◆ What to produce
Check each line of the entries. Copy the ones that contain the string "agent".

(Screenshot grounding data)
⁂

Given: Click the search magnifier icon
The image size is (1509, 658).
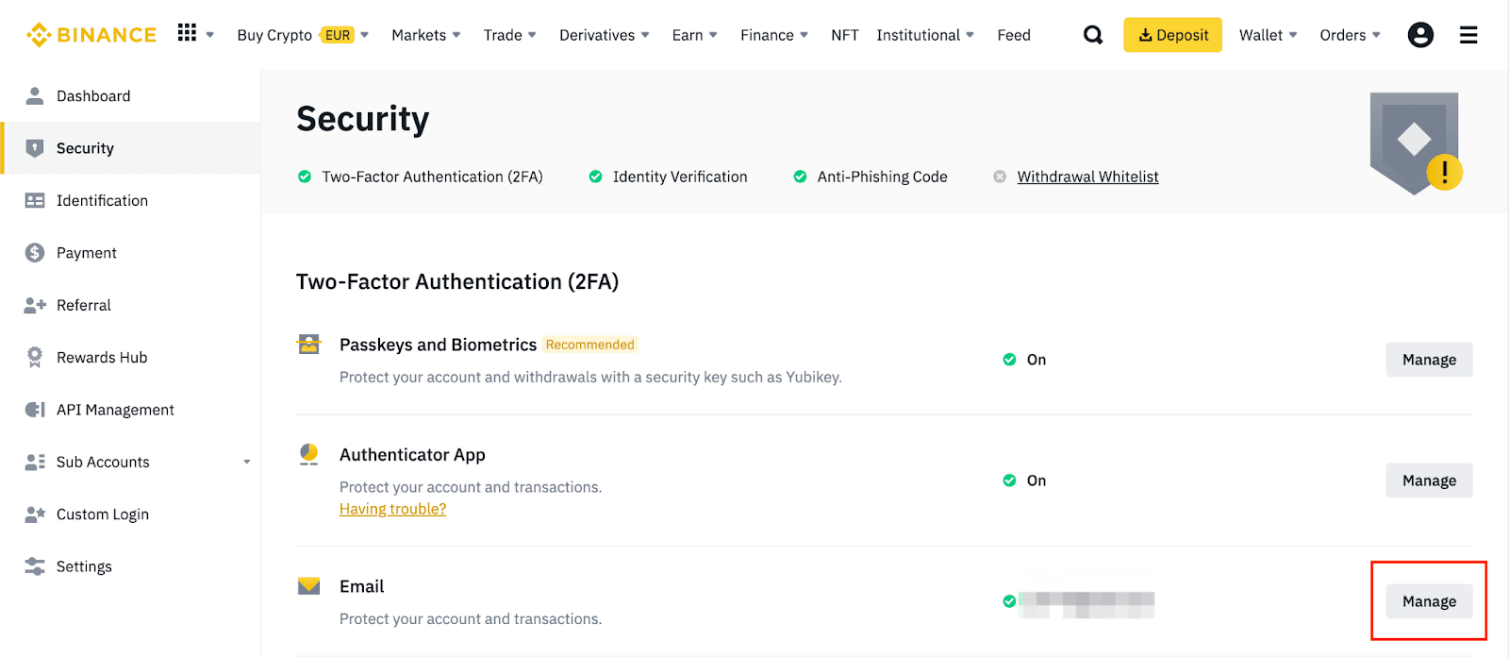Looking at the screenshot, I should pos(1092,35).
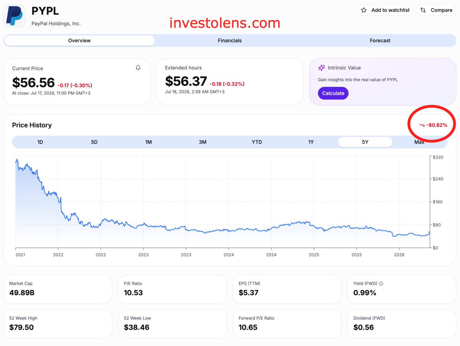460x346 pixels.
Task: Click the PayPal logo icon
Action: [15, 16]
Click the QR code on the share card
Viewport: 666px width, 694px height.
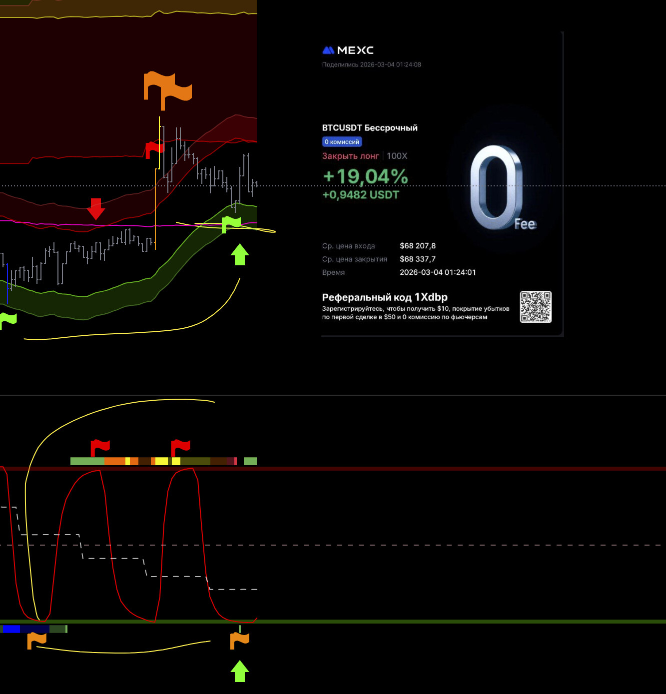tap(535, 307)
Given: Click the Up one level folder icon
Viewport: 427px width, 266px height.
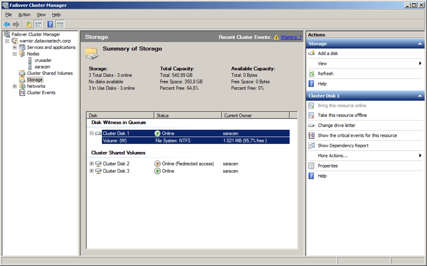Looking at the screenshot, I should click(x=28, y=24).
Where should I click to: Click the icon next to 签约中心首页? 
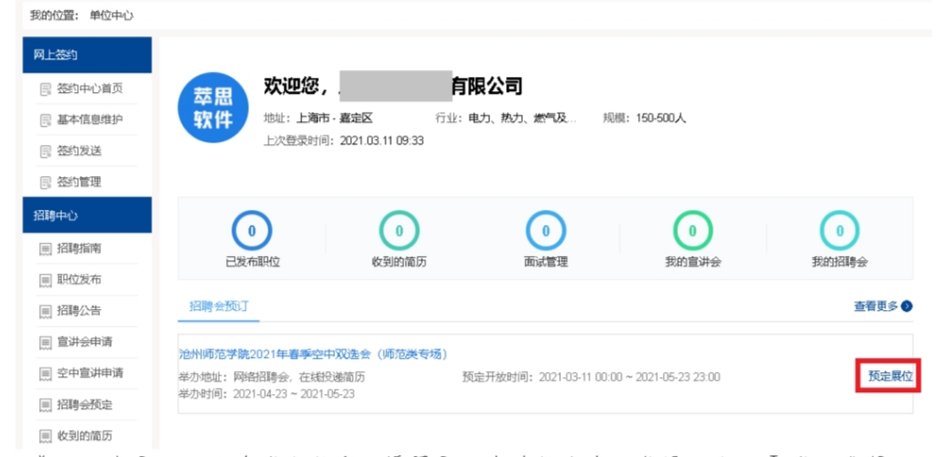click(46, 89)

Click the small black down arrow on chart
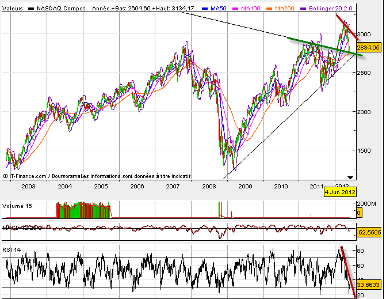tap(350, 176)
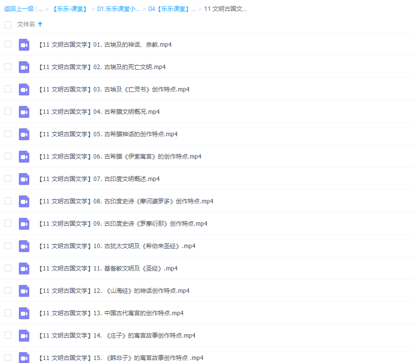Click the video icon for 11. 基督教文明及《圣经》

click(24, 268)
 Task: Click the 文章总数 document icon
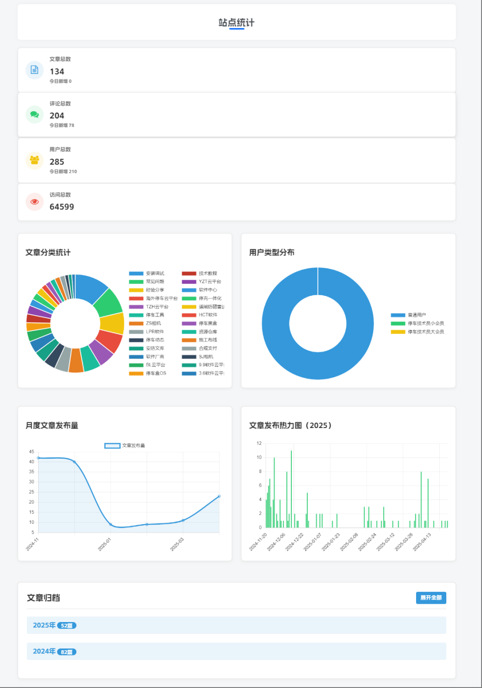(x=34, y=70)
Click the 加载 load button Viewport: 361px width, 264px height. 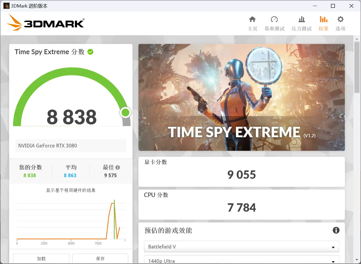(x=41, y=259)
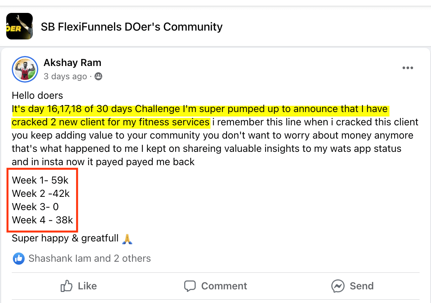The image size is (431, 303).
Task: Click the group audience icon beside timestamp
Action: [x=98, y=76]
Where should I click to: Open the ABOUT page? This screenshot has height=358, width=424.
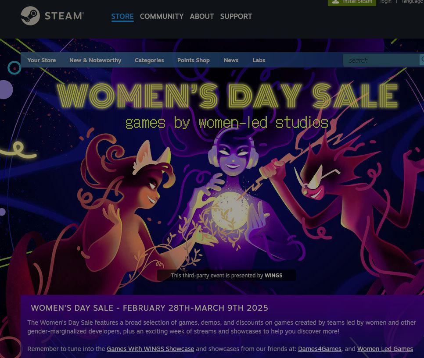pos(202,17)
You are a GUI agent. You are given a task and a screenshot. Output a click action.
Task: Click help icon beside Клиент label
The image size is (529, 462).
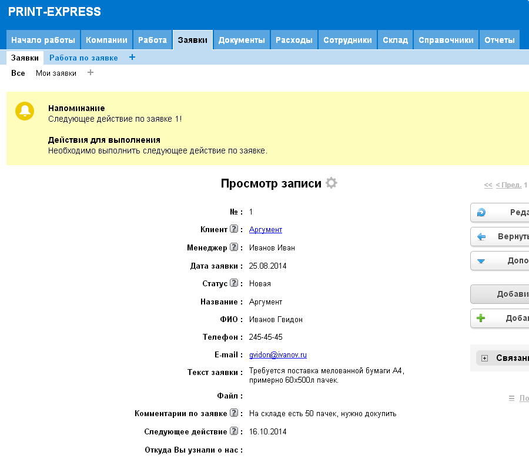(x=234, y=229)
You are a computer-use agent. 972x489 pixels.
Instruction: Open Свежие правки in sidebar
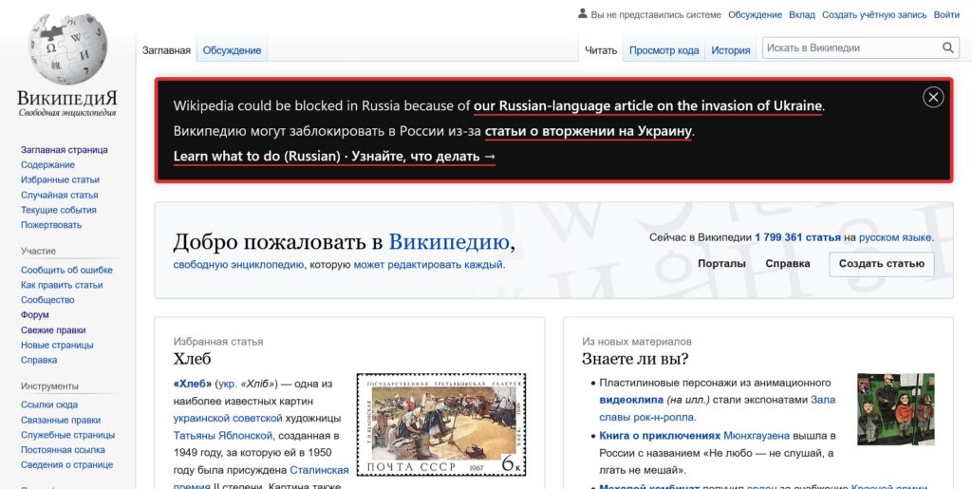pos(53,329)

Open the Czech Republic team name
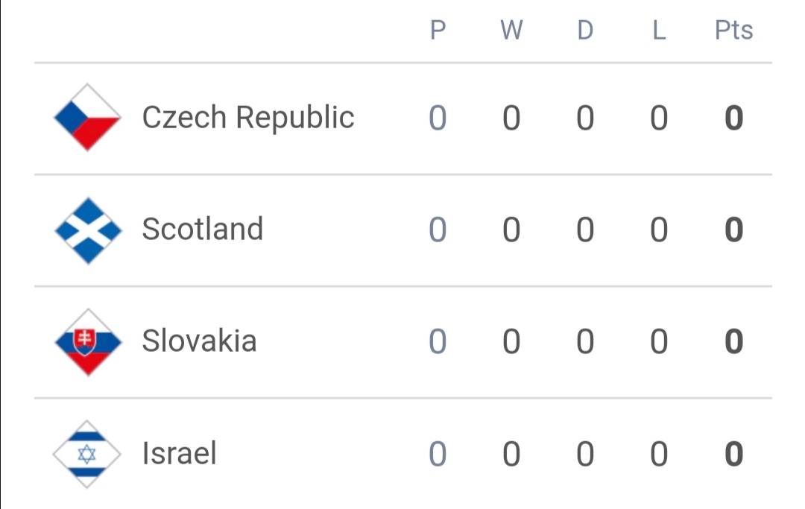[248, 118]
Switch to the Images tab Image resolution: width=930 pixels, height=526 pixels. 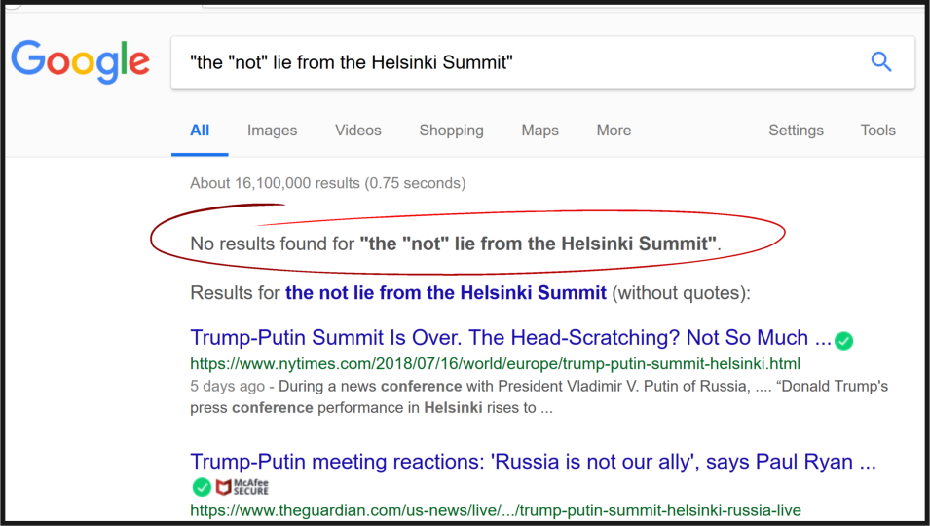point(273,131)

⁂

◆ Completed exercise
You are a GUI agent. You are given a task and a screenshot. Output a click action.
You are a computer-use agent. 972x489 pixels.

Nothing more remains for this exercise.